Crowley got to witness first hand how raw some political debates have become in Giffords’ home state of Arizona.
“I was invited by Gabby to an event in Pima County in Arizona, and the stress and tension was higher than in my own district in New York,” he said.
The important question that Giffords’ shooting poses, says Crowley, is how can our system fail us so that a person who is mentally unstable is able to purchase and posses a semiautomatic Glock with extended rounds? “How that can happen in the modern world we live in is just beyond me,” he said.
Crowley admits he would personally choose not to live in an environment where it’s legal to openly carry high-powered firearms. “What state would not want to regulate that a person who is purchasing a weapon is mentally stable?” he asked.

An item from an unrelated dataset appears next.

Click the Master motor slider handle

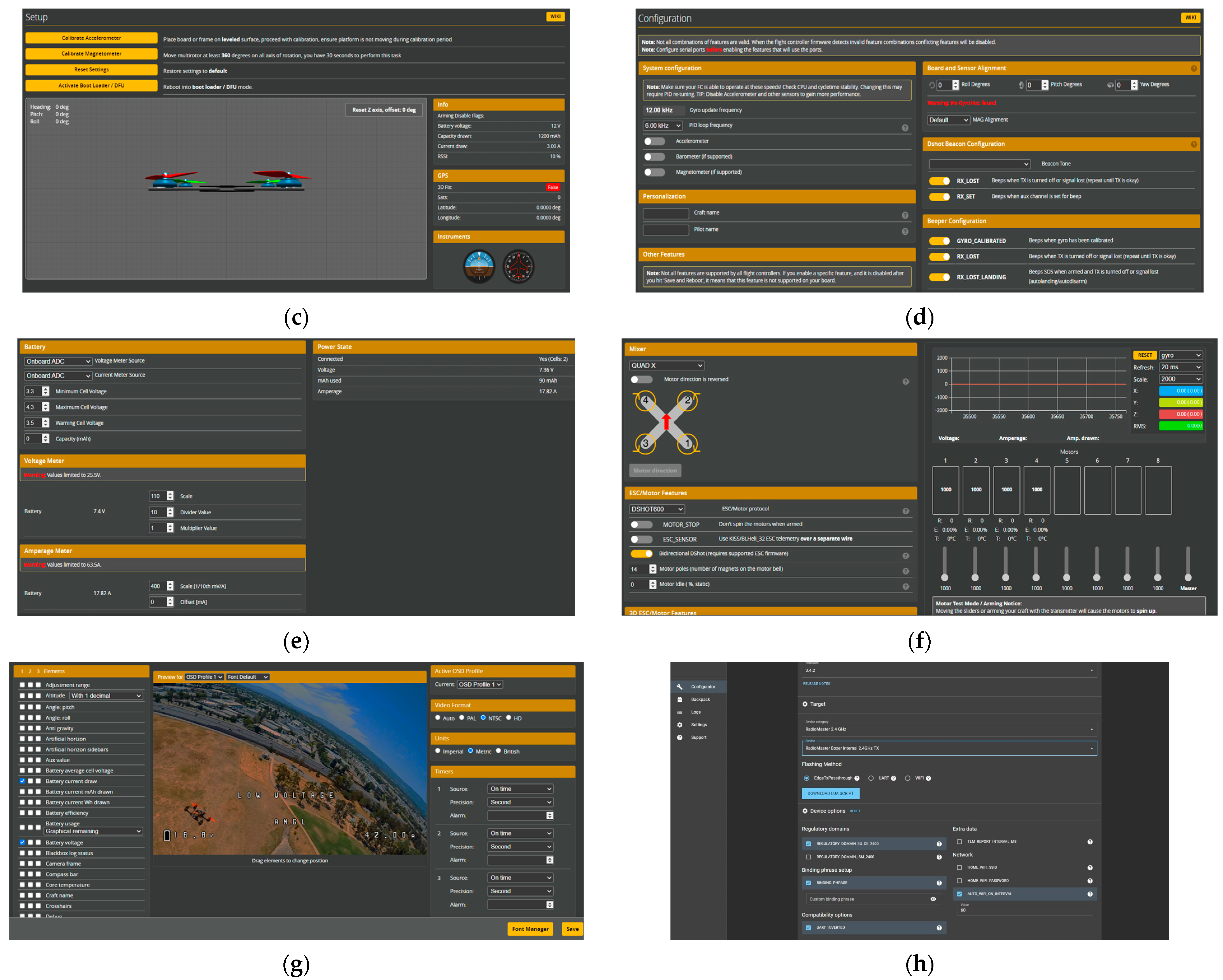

Crowley has been in touch with Giffords’ staff but he has not yet contacted her husband or family directly. “I don’t think this is the time to reach out. They are getting the counseling and the help that they need. Their focus is on Gabby and her health and recovery,” he said.
In regard to his own security, Crowley has taken no new measure in the light of the shootings.
“I don’t feel threatened. I have not reviewed my own security and I don’t want to talk about my own career at this time. I think Gabby had it right when she described her own job,” Crowley said.
“She said a representative is not just a title, it’s a job description, and it’s what we do. We have to be approachable, it’s central to our democracy and that must be maintained.”